**Problem to work on**
For every line in the material, set down an identical one.

**Source material**
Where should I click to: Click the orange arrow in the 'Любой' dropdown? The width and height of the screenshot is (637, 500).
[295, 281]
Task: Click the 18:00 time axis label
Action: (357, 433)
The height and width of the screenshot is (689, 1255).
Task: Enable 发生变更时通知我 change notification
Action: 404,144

**Written response**
Where should I click to: Click the orange arrow in the 'Любой' dropdown? The width and height of the screenshot is (637, 500).
[295, 281]
Task: Click the 18:00 time axis label
Action: (357, 433)
The height and width of the screenshot is (689, 1255).
Task: Enable 发生变更时通知我 change notification
Action: 404,144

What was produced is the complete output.